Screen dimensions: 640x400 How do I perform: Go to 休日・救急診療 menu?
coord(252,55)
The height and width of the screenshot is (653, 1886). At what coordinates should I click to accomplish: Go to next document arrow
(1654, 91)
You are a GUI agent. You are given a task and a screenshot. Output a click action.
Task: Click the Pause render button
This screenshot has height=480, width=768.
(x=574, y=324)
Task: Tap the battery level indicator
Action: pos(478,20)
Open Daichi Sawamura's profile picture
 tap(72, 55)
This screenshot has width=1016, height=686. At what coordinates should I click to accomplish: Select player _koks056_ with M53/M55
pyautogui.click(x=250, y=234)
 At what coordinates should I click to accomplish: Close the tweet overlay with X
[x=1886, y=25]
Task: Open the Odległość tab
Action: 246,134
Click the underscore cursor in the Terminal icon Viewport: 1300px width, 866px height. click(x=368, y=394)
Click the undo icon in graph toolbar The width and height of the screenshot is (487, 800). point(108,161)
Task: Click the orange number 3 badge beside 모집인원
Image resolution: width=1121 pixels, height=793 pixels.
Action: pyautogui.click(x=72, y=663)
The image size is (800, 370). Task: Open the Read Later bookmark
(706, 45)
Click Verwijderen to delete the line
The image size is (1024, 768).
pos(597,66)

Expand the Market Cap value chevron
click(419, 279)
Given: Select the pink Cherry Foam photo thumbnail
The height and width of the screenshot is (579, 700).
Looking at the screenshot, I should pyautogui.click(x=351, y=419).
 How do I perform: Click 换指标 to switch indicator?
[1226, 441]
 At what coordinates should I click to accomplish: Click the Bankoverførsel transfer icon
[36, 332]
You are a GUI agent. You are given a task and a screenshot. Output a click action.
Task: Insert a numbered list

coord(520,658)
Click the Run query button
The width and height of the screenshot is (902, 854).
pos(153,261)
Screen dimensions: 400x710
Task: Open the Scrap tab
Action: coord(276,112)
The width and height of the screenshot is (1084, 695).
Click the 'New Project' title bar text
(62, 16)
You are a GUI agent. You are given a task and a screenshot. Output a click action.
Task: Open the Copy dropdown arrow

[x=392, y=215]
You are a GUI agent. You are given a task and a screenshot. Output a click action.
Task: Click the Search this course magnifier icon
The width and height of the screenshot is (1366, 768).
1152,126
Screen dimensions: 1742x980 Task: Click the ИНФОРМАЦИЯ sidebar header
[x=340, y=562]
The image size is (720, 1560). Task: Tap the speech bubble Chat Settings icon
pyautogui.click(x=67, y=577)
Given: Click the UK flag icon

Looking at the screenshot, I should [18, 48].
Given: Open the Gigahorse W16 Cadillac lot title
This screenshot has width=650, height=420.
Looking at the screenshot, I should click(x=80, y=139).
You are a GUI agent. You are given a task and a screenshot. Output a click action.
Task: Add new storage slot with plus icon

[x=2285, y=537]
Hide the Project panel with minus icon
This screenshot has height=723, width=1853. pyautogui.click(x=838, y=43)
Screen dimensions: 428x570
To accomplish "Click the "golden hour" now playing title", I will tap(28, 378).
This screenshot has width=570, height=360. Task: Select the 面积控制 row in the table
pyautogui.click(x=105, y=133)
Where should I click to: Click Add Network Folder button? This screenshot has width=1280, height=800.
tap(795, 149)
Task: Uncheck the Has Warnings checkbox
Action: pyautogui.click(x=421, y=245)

++++++++++

◆ THE PROBLEM ◆
A verbatim copy of all the records is required. Write it out in full.

◆ OUTPUT ◆
Screen dimensions: 640x400 How do I perform: Go to 休日・救急診療 menu?
coord(252,55)
The height and width of the screenshot is (653, 1886). At what coordinates should I click to accomplish: Go to next document arrow
(1654, 91)
You are a GUI agent. You are given a task and a screenshot. Output a click action.
Task: Click the Pause render button
This screenshot has height=480, width=768.
(x=574, y=324)
Task: Tap the battery level indicator
Action: pos(478,20)
Open Daichi Sawamura's profile picture
 tap(72, 55)
This screenshot has width=1016, height=686. At what coordinates should I click to accomplish: Select player _koks056_ with M53/M55
pyautogui.click(x=250, y=234)
 At what coordinates should I click to accomplish: Close the tweet overlay with X
[x=1886, y=25]
Task: Open the Odległość tab
Action: 246,134
Click the underscore cursor in the Terminal icon Viewport: 1300px width, 866px height. click(x=368, y=394)
Click the undo icon in graph toolbar The width and height of the screenshot is (487, 800). point(108,161)
Task: Click the orange number 3 badge beside 모집인원
Image resolution: width=1121 pixels, height=793 pixels.
Action: pyautogui.click(x=72, y=663)
The image size is (800, 370). Task: Open the Read Later bookmark
(706, 45)
Click Verwijderen to delete the line
The image size is (1024, 768).
pos(597,66)

Expand the Market Cap value chevron
click(419, 279)
Given: Select the pink Cherry Foam photo thumbnail
The height and width of the screenshot is (579, 700).
Looking at the screenshot, I should pyautogui.click(x=351, y=419).
 How do I perform: Click 换指标 to switch indicator?
[1226, 441]
 At what coordinates should I click to accomplish: Click the Bankoverførsel transfer icon
[36, 332]
You are a GUI agent. You are given a task and a screenshot. Output a click action.
Task: Insert a numbered list

coord(520,658)
Click the Run query button
The width and height of the screenshot is (902, 854).
pos(153,261)
Screen dimensions: 400x710
Task: Open the Scrap tab
Action: coord(276,112)
The width and height of the screenshot is (1084, 695).
Click the 'New Project' title bar text
(62, 16)
You are a GUI agent. You are given a task and a screenshot. Output a click action.
Task: Open the Copy dropdown arrow

[x=392, y=215]
You are a GUI agent. You are given a task and a screenshot. Output a click action.
Task: Click the Search this course magnifier icon
The width and height of the screenshot is (1366, 768).
1152,126
Screen dimensions: 1742x980 Task: Click the ИНФОРМАЦИЯ sidebar header
[x=340, y=562]
The image size is (720, 1560). Task: Tap the speech bubble Chat Settings icon
pyautogui.click(x=67, y=577)
Given: Click the UK flag icon

Looking at the screenshot, I should [18, 48].
Given: Open the Gigahorse W16 Cadillac lot title
This screenshot has width=650, height=420.
Looking at the screenshot, I should click(x=80, y=139).
You are a GUI agent. You are given a task and a screenshot. Output a click action.
Task: Add new storage slot with plus icon

[x=2285, y=537]
Hide the Project panel with minus icon
This screenshot has height=723, width=1853. pyautogui.click(x=838, y=43)
Screen dimensions: 428x570
To accomplish "Click the "golden hour" now playing title", I will tap(28, 378).
This screenshot has width=570, height=360. Task: Select the 面积控制 row in the table
pyautogui.click(x=105, y=133)
Where should I click to: Click Add Network Folder button? This screenshot has width=1280, height=800.
tap(795, 149)
Task: Uncheck the Has Warnings checkbox
Action: pyautogui.click(x=421, y=245)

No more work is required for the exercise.